Exercise data →
--------------------------------------------------

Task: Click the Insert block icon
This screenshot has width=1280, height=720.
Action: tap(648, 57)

--------------------------------------------------

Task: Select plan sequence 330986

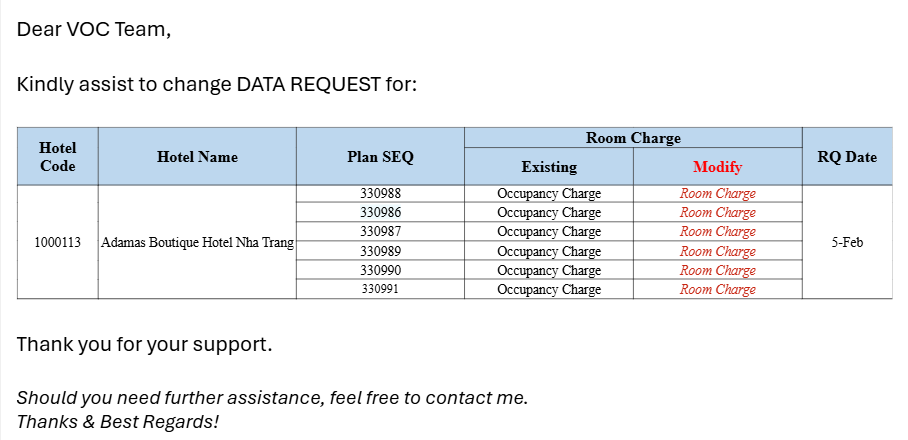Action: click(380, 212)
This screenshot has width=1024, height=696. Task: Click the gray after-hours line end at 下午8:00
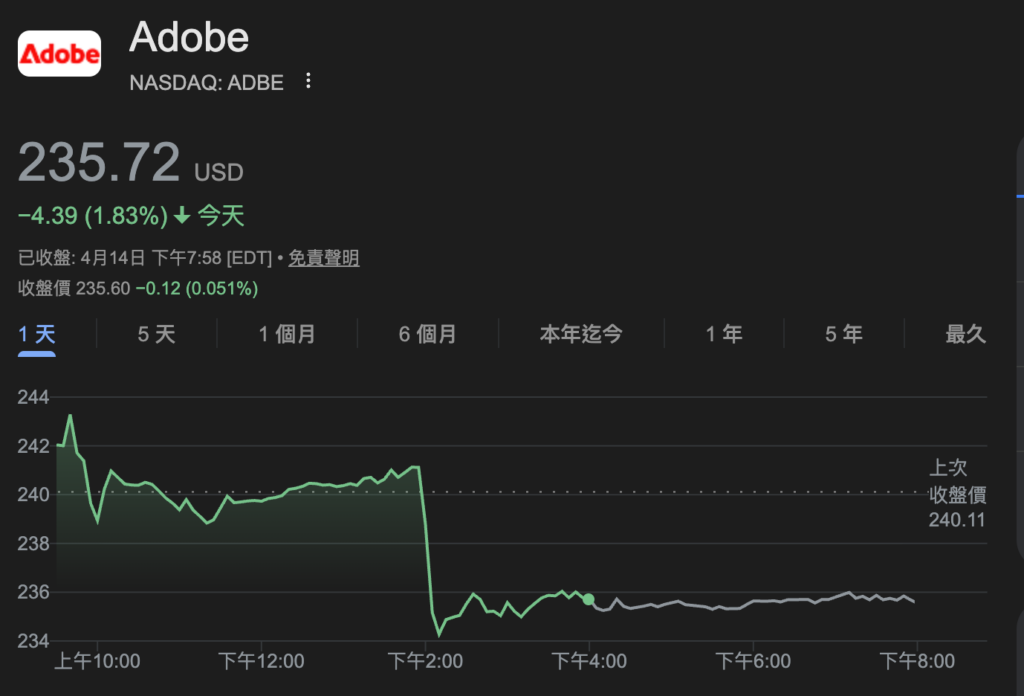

--------------------------------------------------

Exercise requirements → Only the lines between the one with "Task: Select plan sequence 330986" and the one with "This screenshot has width=1024, height=696.", those two included, get copied from the material above. Keep it exact and free of pictures.

Exercise result →
Task: Select plan sequence 330986

Action: click(380, 212)
This screenshot has width=1024, height=696. Task: Click the gray after-hours line end at 下午8:00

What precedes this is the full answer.